▶ EXERCISE:
The exercise calls for the lines from the one containing "Screen dimensions: 1080x544" to the end of the data below to be output exactly, pictures excluded.

........

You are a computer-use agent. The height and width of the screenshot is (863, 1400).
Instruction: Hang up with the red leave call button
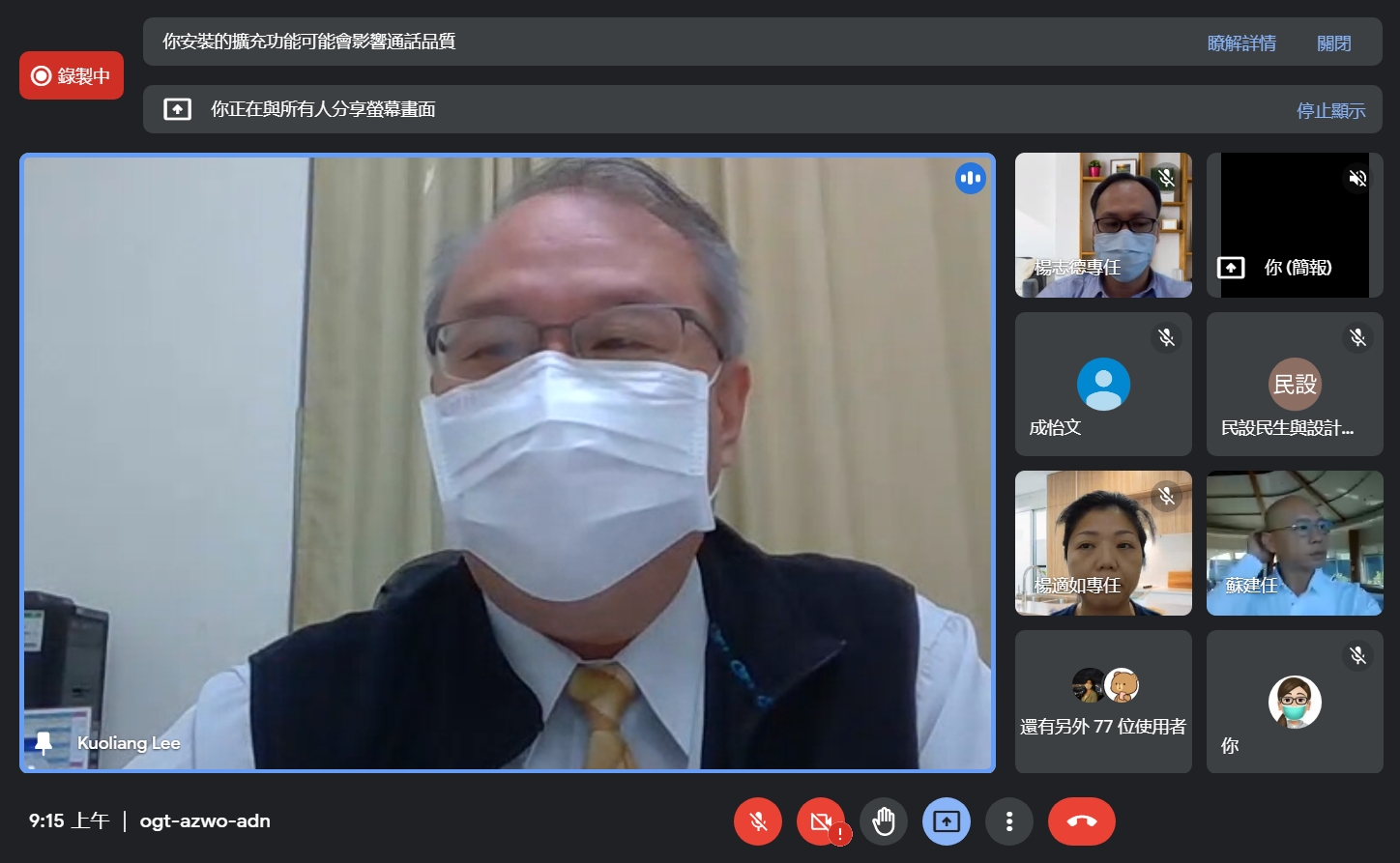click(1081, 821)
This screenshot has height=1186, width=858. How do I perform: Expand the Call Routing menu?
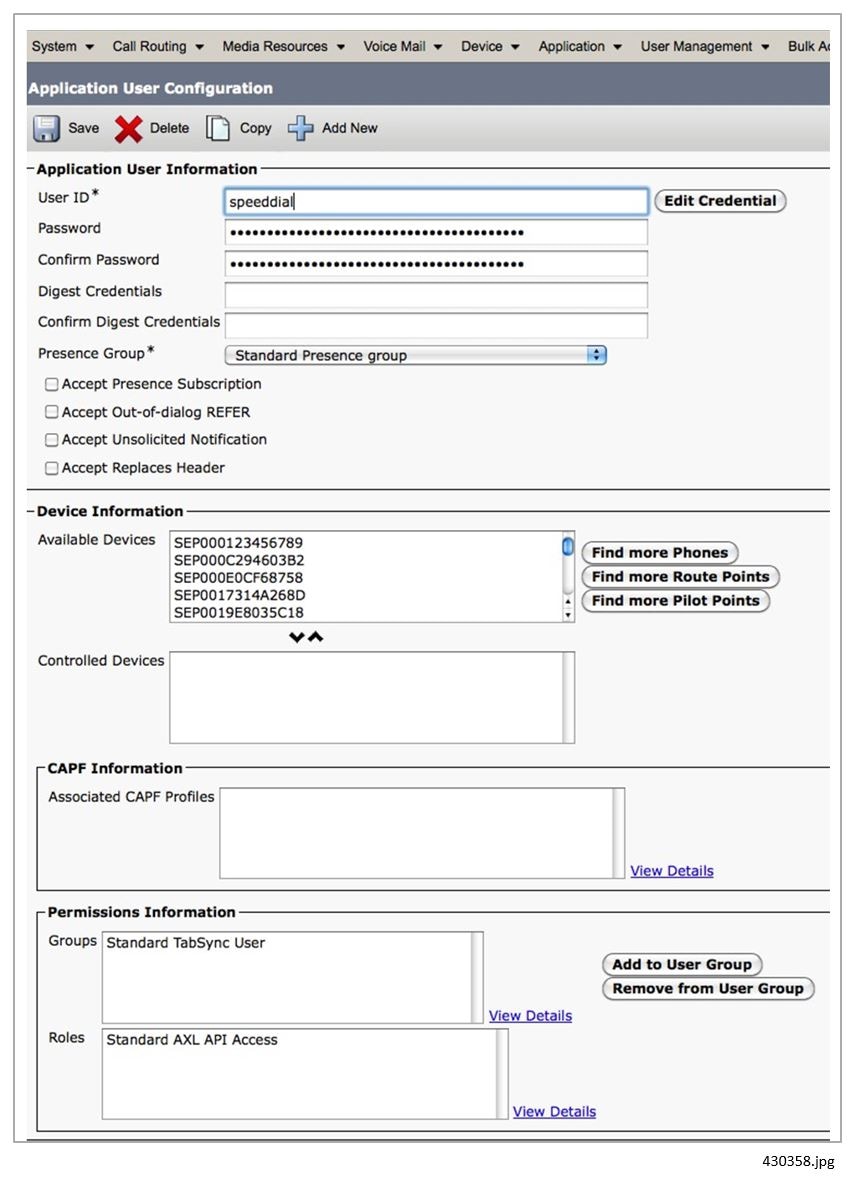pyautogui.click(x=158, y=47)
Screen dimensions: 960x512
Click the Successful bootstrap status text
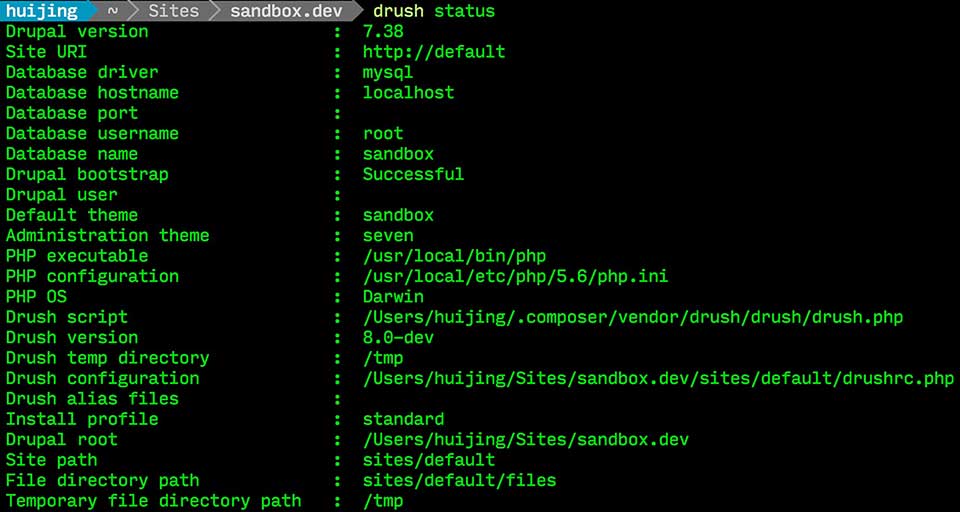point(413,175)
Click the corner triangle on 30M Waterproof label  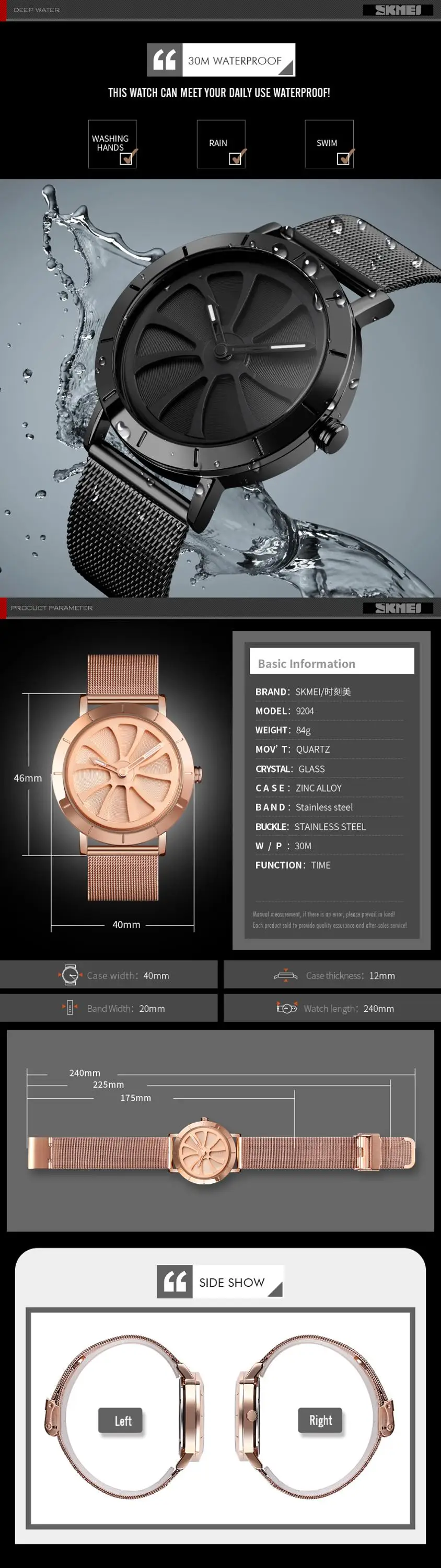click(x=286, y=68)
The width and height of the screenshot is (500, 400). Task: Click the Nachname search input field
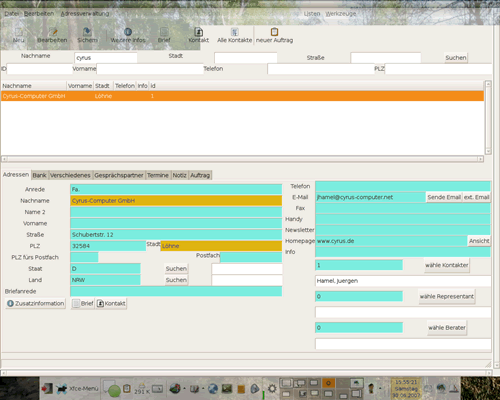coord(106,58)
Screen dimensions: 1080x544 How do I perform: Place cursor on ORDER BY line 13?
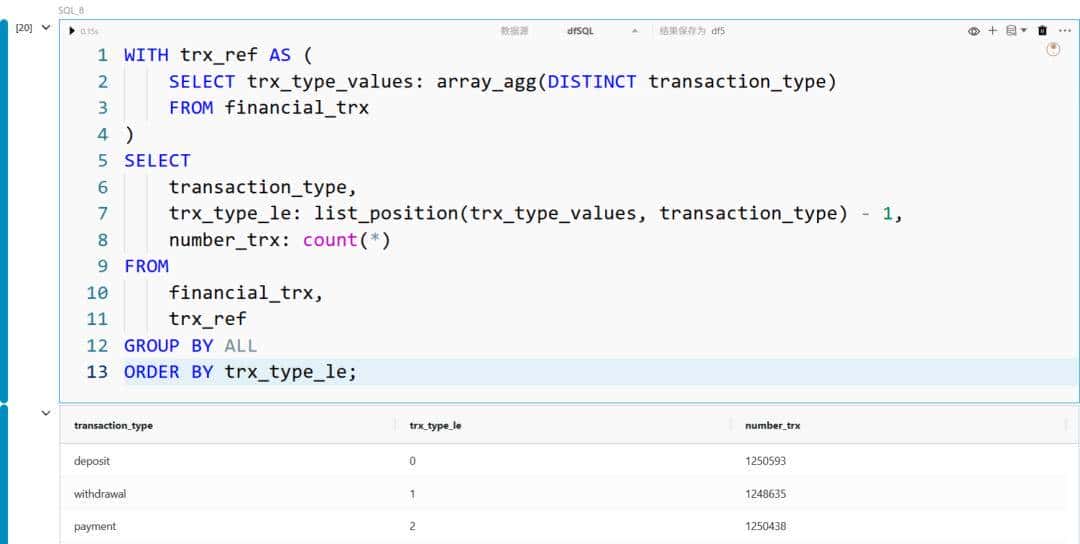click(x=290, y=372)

........

▶ EXERCISE SOLUTION:
Screen dimensions: 1080x544 How do I perform: Place cursor on ORDER BY line 13?
click(x=290, y=372)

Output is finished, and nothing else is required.